#### PROBLEM DESCRIPTION
Retype the material that follows exactly, limited to the lines from the one with "craig.drees@cfdinvestments.com (71, 2542)" through the one with "[Close Login Nudge] (650, 143)", and keep out all pictures.

[Opening INPUT MATERIAL section]

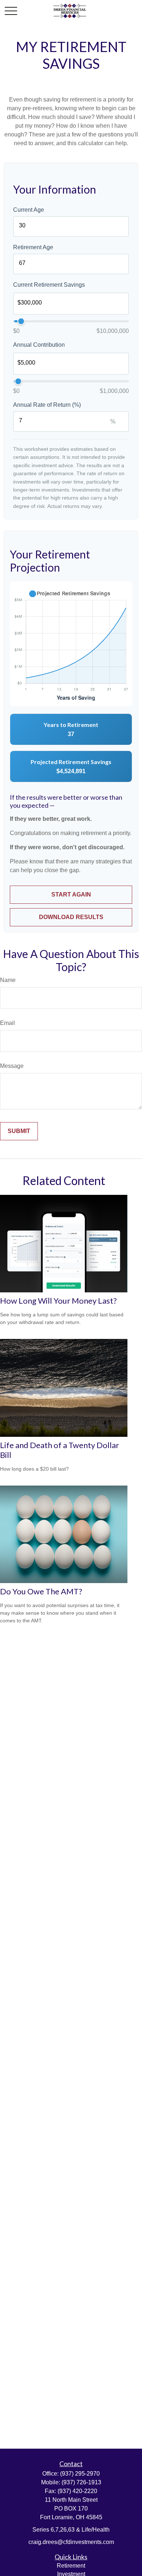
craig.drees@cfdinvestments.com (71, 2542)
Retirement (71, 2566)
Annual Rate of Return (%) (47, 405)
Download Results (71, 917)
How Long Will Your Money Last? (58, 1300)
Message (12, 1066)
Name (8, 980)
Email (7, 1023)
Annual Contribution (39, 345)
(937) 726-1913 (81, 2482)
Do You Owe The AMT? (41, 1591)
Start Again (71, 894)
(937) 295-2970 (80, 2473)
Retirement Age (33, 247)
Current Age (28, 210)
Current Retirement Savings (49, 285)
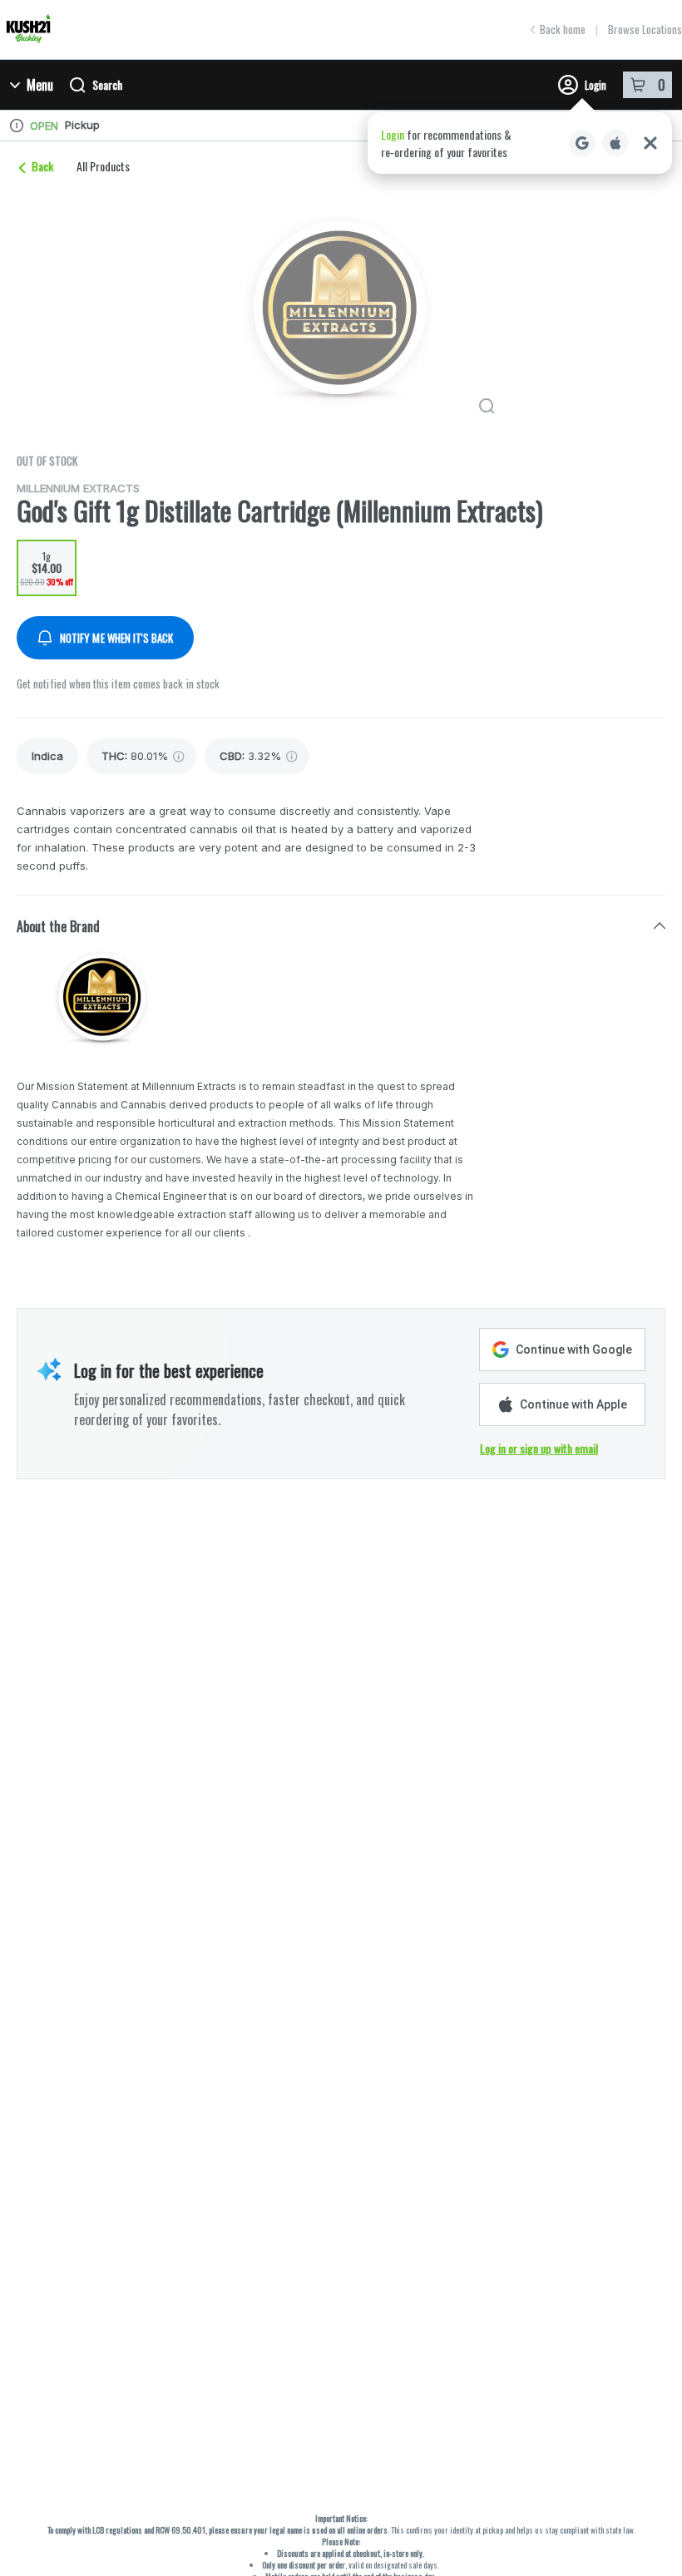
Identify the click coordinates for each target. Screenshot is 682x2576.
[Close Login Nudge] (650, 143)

[Closing INPUT MATERIAL section]
[Opening INPUT MATERIAL section]

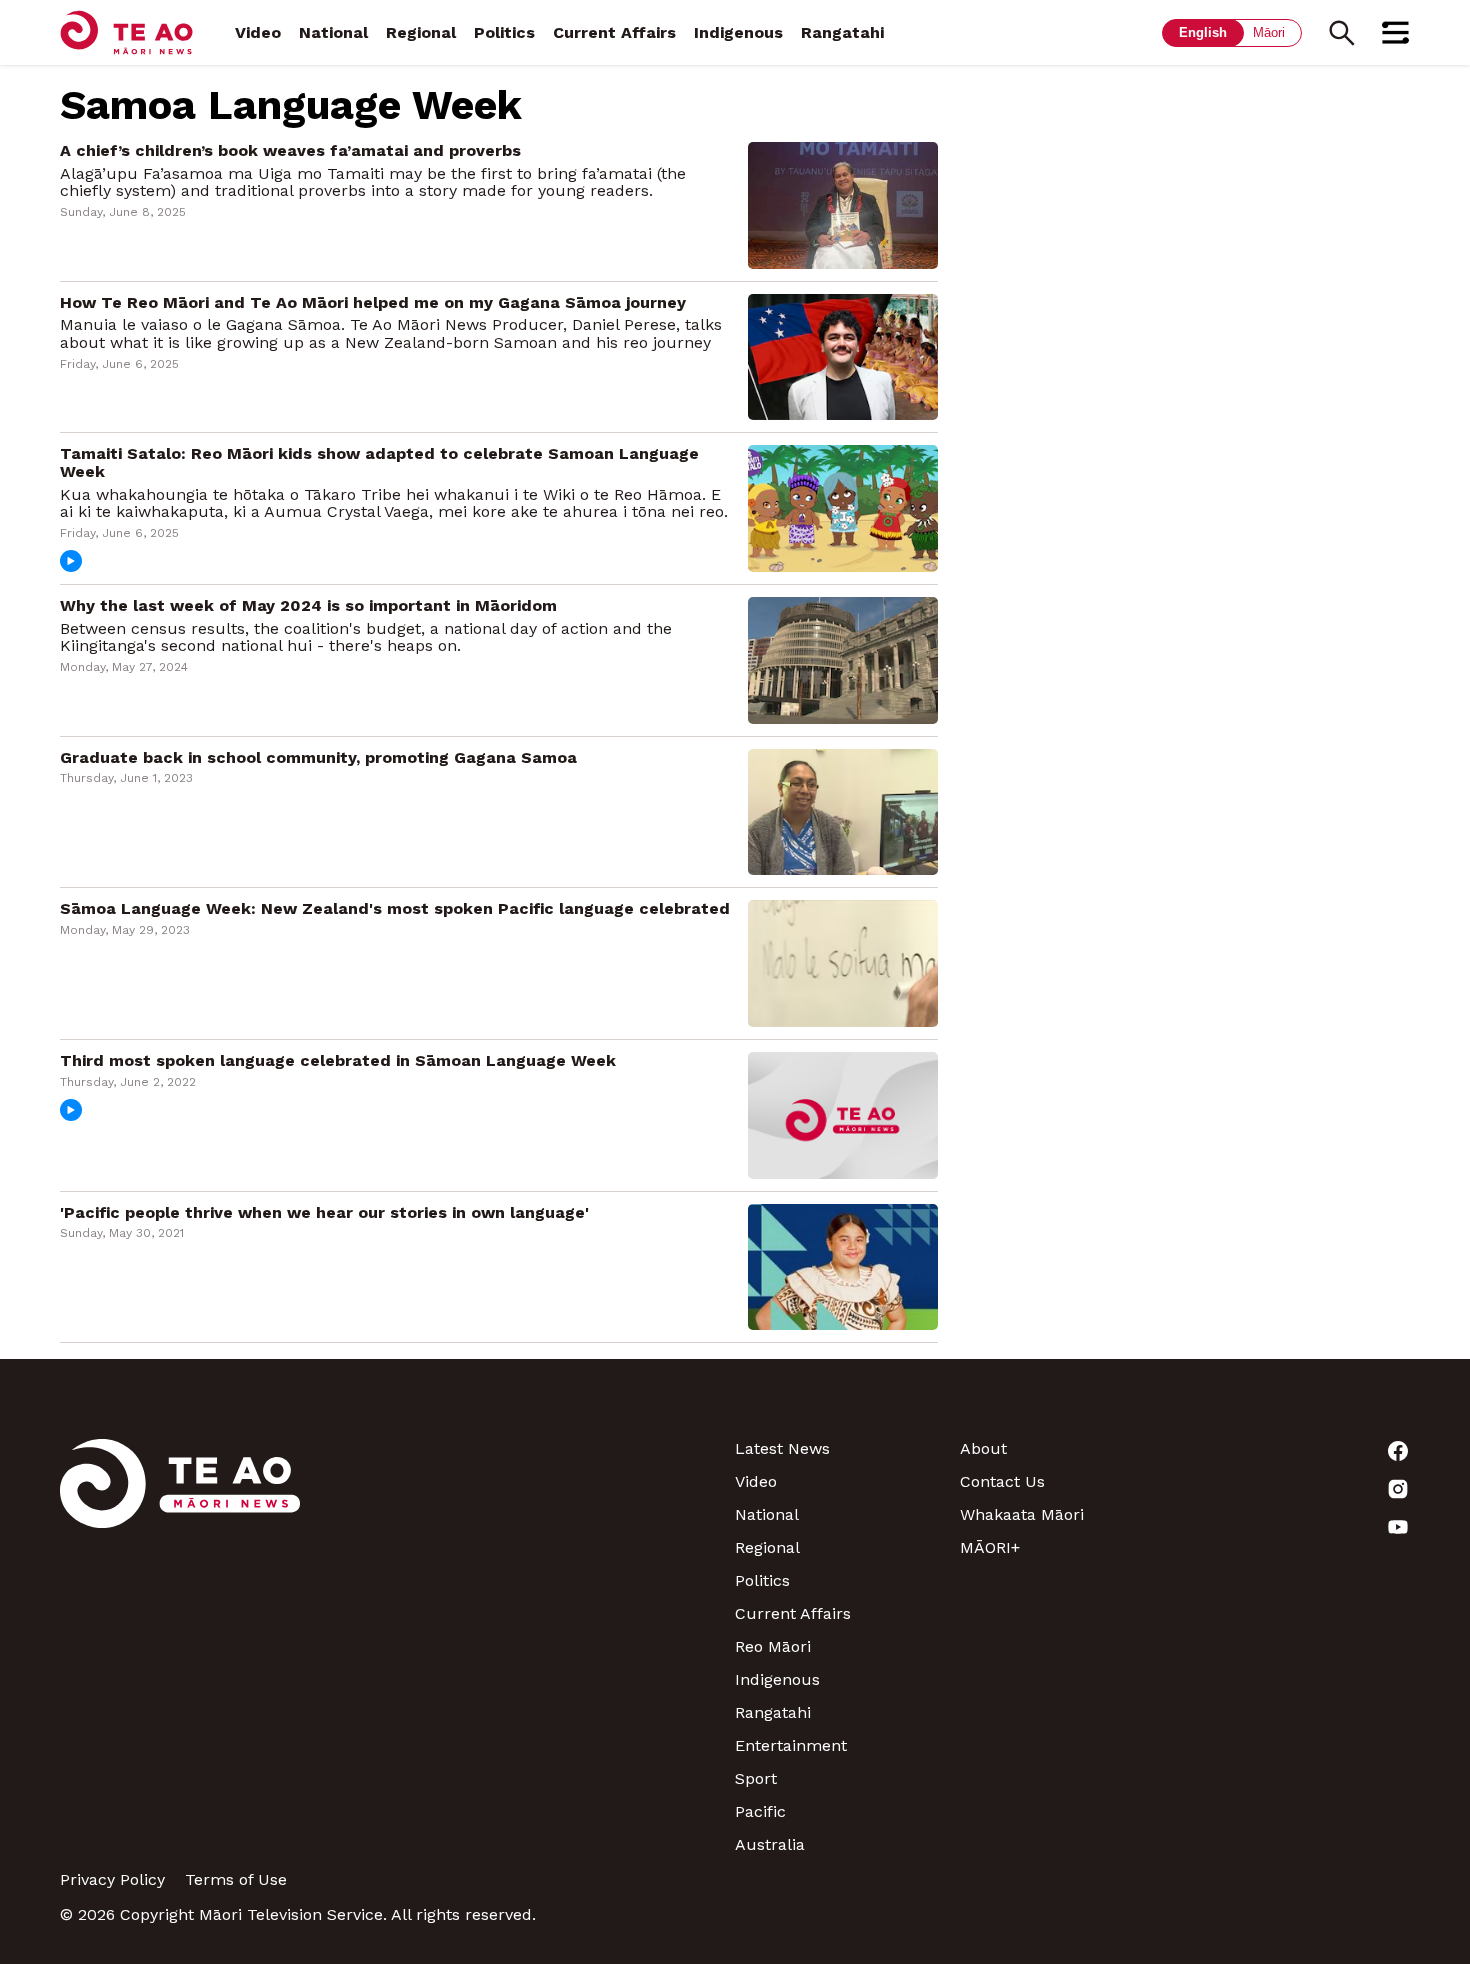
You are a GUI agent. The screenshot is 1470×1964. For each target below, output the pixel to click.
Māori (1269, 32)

[Closing INPUT MATERIAL section]

#### TASK SOLUTION
craig.drees@cfdinvestments.com (71, 2542)
Retirement (71, 2566)
Annual Rate of Return (%) (47, 405)
Download Results (71, 917)
How Long Will Your Money Last? (58, 1300)
Message (12, 1066)
Name (8, 980)
Email (7, 1023)
Annual Contribution (39, 345)
(937) 726-1913 (81, 2482)
Do You Owe The AMT? (41, 1591)
Start Again (71, 894)
(937) 295-2970 (80, 2473)
Retirement Age (33, 247)
Current Age (28, 210)
Current Retirement Savings (49, 285)
Identify the click coordinates for each target. Screenshot is 682x2576.
[Close Login Nudge] (650, 143)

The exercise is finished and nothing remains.